El guía se llamaba Jonathan y era un palestino católico que residía en Belén. En la sesentena. Sin pasaporte, por ejemplo, para pasar a Jordania, un extraño en su propia tierra. Discreto. Amable. Excelente profesional, de los que sugieren e informan pero sin agobiar al viajero de forma permanente, hasta convertir una peregrinación en un calvario. Pero Jonathan te comunicaba un hálito de tristeza y de amargura, todo el peso de la humillación histórica sobre sus espaldas, sometido desde casi siempre a los imperativos de unos extraños vecinos y dueños llamados judíos, que podían alcanzar el grado de sionistas. Los auténticos "señores de Palestina". De la tierra donde se desarrolló el misterio aparentemente solo humano de un tal Jesús de Nazaret, quien más tarde resultaría que también manifestaba en su propia identidad la presencia de Dios en la tierra tan saturada de humanos, ellos y ellas. Jonathan creía de corazón todo lo que nos comentaba de su relación Jesucristo-Tierra Santa, como un creyente más, pero en cada manifestación dejaba caer una aguda nostalgia de lo que fuera suyo y ahora es de otros, que para colmo les sojuzgan Como ciudadanos de tercera o cuarta categoría. Algo semejante al modo de tratar los imperiales romanos a los habitantes de la Palestina de hace unos dos mil años, a los antecesores de Jonathan. He llegado a tenerle a Jonathan un cariño tremendo, y he vuelto de Tierra Santa con el recuerdo entristecido y amargo de este hombre que comparte mi fe pero no puede compartir mi libertad. Es decir, un hombre dominado y un tanto esclavizado. No le olvidaré.

Los lectores se preguntarán porqué he arrancado un texto sobre diez días en Israel actual/Tierra Santa, un lugar clave y determinante para mi propia experiencia interior, con esta larga referencia a un guía de nombre Jonathan y su problemática personal. Pues lo explico con total claridad: en la persona de Jonathan se concentra todo el significado de esta tierra santísima pero a la vez de una permanente conflictividad histórica desde el punto de vista religioso pero también sociopolítico, dos dimensiones de la cuestión en absoluto prescindibles a la hora de meditar con muchísima seriedad sobre el misterio de Jesucristo, sobre la médula del judaísmo/tal vez sionismo, sobre la situación palestina, sobre los apoyos internacionales a unos y a otros, sobre los mensajes mediáticos al respecto que se reparten por el mundo entero y, en fin, sobre la condición humana que perfila de manera objetiva la condición divina de aquel hombre que hace años navegó por el mismo lago que yo mismo dos mil años más tarde y cuyo compañero digo ser. Peregrinar a Tierra Santa sin entrar en contacto muy serio con la Tierra Santa que la envuelve antes y ahora, puede convertirse en una experiencia espiritualista y contrateológica que rompe las dos naturaleza de Jesucristo y por supuesto su definitiva unidad personal. Según como pisamos la Tierra Santa de hoy, pisamos también la historia del hombre que nació en Belén de Judá, entonces en manos romanas y actualmente en manos judías.

REGISTROS ENUMERADOS:

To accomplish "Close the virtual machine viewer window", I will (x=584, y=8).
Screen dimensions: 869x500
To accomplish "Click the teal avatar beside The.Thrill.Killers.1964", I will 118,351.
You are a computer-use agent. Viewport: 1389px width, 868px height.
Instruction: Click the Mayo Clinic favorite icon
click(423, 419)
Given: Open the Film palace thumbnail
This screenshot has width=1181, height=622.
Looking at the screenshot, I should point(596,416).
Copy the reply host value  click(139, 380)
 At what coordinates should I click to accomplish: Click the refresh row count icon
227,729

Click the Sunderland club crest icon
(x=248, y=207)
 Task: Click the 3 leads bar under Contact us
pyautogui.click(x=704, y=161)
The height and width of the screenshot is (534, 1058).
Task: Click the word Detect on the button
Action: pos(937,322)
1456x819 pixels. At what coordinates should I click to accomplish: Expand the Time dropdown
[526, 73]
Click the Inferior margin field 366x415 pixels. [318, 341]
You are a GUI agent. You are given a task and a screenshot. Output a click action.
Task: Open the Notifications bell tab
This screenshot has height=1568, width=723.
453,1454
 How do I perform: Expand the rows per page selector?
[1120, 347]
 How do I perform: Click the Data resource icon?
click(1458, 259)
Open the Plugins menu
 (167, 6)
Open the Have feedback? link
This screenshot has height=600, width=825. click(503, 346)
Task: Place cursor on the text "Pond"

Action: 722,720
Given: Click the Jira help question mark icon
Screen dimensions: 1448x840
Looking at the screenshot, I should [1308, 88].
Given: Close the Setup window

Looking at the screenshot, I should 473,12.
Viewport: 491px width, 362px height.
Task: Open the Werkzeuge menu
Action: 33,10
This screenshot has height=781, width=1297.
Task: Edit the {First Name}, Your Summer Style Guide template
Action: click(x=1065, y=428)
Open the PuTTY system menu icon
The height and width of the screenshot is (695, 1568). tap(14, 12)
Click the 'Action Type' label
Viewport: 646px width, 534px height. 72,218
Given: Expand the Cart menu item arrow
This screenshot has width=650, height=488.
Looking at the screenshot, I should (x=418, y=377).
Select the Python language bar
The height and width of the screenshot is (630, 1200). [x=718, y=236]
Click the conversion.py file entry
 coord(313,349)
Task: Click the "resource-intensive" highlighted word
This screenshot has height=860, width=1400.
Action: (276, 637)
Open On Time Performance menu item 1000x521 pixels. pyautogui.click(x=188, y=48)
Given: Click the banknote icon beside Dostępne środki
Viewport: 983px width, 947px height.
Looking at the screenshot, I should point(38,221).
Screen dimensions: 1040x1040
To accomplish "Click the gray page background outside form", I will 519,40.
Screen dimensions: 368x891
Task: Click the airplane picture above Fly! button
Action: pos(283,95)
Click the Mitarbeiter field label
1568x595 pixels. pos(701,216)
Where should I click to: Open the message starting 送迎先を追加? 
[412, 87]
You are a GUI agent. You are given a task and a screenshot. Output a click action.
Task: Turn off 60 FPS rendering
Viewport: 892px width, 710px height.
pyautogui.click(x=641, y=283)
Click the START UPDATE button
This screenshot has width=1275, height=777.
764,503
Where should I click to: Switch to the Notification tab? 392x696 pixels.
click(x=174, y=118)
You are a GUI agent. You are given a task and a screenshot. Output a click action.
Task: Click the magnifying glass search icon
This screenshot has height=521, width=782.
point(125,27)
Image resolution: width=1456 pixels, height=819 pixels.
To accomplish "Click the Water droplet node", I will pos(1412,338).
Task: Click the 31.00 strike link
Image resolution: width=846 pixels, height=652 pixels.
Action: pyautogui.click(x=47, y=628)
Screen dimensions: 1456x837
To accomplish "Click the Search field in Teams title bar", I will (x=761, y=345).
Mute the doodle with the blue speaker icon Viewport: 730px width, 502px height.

TAREA PLANTEADA: Escribe la continuación del texto sobre la peregrinación a Tierra Santa, empezando justo después de su última frase.

RESPUESTA:
Por ello mismo, los palestinos, si pueden hacerlo, emigran a tierra extraña, hartos de sentirse dominados por el Estado de Israel a cuyas veleidades deben de someterse. Pero al marchar, empobrecen todavía más a la comunidad palestina…, que es lo que israelitas pretenden, salvo el interés que puedan tener por ellos como mano de obra. Nunca los palestinos recibirán el apoyo de grandes potencias en el consejo de seguridad de la ONU y tampoco les llegará el montón de dinero que les regala el judaísmo internacional, muy especialmente norteamericano. Y cuando parece que puedan llegar a algún tipo de acuerdo, saltan los armados de Hamás, provocan una reacción israelita, surge la destrucción y todos suelen saldarse con una situación peor que la anterior. Es una dramática salida del laberinto que cada día que pasa resulta más endiablada. ¿Cómo no abandonar una tierra santa y humana donde apenas existe un futuro esperanzador? Es de cajón.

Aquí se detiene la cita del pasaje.